Kalan se gratta les cheveux, mal à l’aise. Il aurait menti aisément à n’importe qui, mais pas à ces deux-là.
— Ne tire pas cette tête, tu peux tout nous dire, on ne répétera rien, assura Nessan. Je dors la majorité du temps de toute façon !
— Je sais mais…
— Allez ! Laisse-moi emporter l’histoire d’une soirée surprenante quand je serai seul avec mes pensées, supplia Nessan. Je suis sûr que ça m’aidera à guérir.
— Menteur et manipulateur ! l’accusa Kalan en riant.
— Ne te fais pas prier, l’encouragea Ahia. Que s’est-il passé ?
— Et bien… J’ai fini par trouver Wakami et… Disons qu’on a décidé d’un commun accord de ne pas retourner à la place de fête.
— Qu’est-ce que vous avez fait à la place ? demanda Nessan.
— Tu veux un dessin peut-être ? s’impatienta Kalan.
— J’en étais sûre ! s’écria Ahia, victorieuse. Tu n’as pas dormi chez toi.
— Non… Mais Wakami s’est montré très prévenant !
— Rien d’autres à nous raconter ? demanda-t-elle, sourire en coin.

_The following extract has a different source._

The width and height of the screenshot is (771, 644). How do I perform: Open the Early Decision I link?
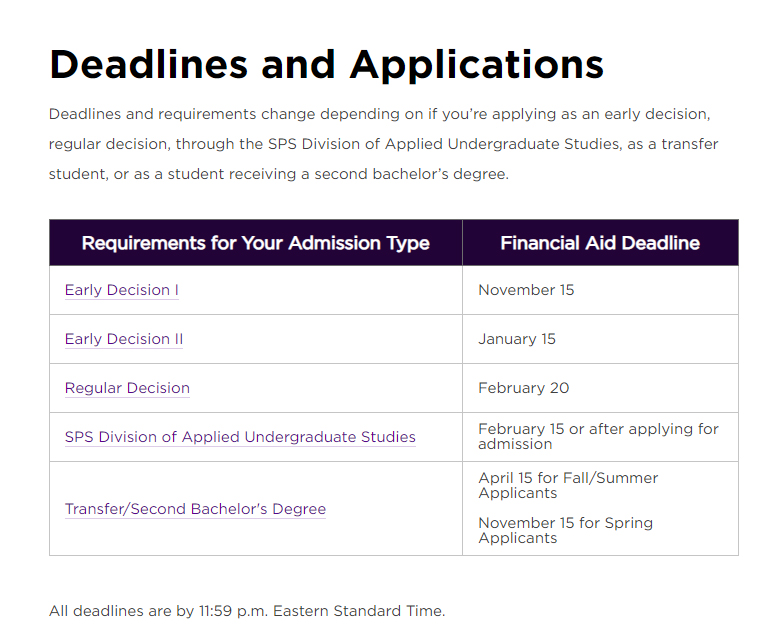click(122, 290)
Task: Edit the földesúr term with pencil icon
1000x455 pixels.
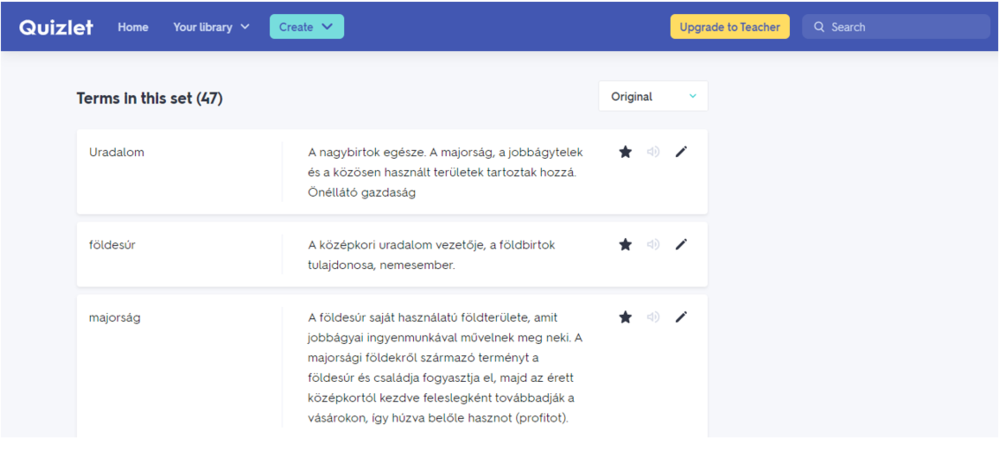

— On s’est embrassé et… Il m’a dit qu’à Mérin, les Allistes étaient très prudents et évitaient consciencieusement de profiter de l’alcoolisation d’un autre Elfe pour le forcer à faire quoi que ce soit. Apparemment, des cours sont donnés aux jeunes adultes afin d’éviter tout abus, mais aussi la transmission de maladie ou les grossesses non-désirées. L’Alliance semble prendre la sexualité très au sérieux !
— Je vois… Vous vous êtes donc juste embrassés et vous avez juste dormi ensemble, lui sourit Nessan.
— Oui, non, à peu près… Disons que je l’ai convaincu que j’étais d’accord pour deux trois autre choses… Bon ! Gardez ça pour vous ! Je suis incapable de vous mentir, c’est terrible, se plaignit Kalan.
— Mon frère, je suis heureux pour toi ! Ce petit potin m’a enthousiasmé. Si on sortait un moment ? J’aimerais prendre l’air.
Ahia et Nessan le taquinèrent encore un moment, sa meilleure amie insistant sur son incapacité flagrante à comprendre ses propres sentiments. Accompagnés de Popi, les trois amis d’enfance ne firent pas un grand tour, ramenant Nessan pour qu’il puisse manger en paix et se rendormir avant que les parties de son esprit endommagées ne l’assaillissent. Kalan s’étira de tout son long en baillant :
— Je n’ai pas récupéré de ma soirée, je vais retourner dormir ! J’aimerais être capable d’assurer la journée chargée de demain, je sens que Nekoline ne va pas me laisser tranquille.
— Je ne peux pas te jeter la pierre, je suis à bout de force, répondit Ahia. Je vais aussi me coucher, même si ma soirée était plus reposante que la tienne…
Kalan lui poussa l’épaule et lui tira la langue, ce qui fit sourire son amie de toutes ses dents, prenant plaisir à le taquiner. Puis elle prit une forme de chatte et sauta sur le lit avant de bailler et de se rouler en boule. Elle ronronna aussitôt, ce qui fit sourire Kalan qui lui souhaita bonne nuit et rentra avec Popi. Il se coucha dès son arrivée chez eux. Étendu sur le dos, des images de sa soirée avec Wakami se dessinèrent sur ses paupières. Il s’endormit le sourire aux lèvres.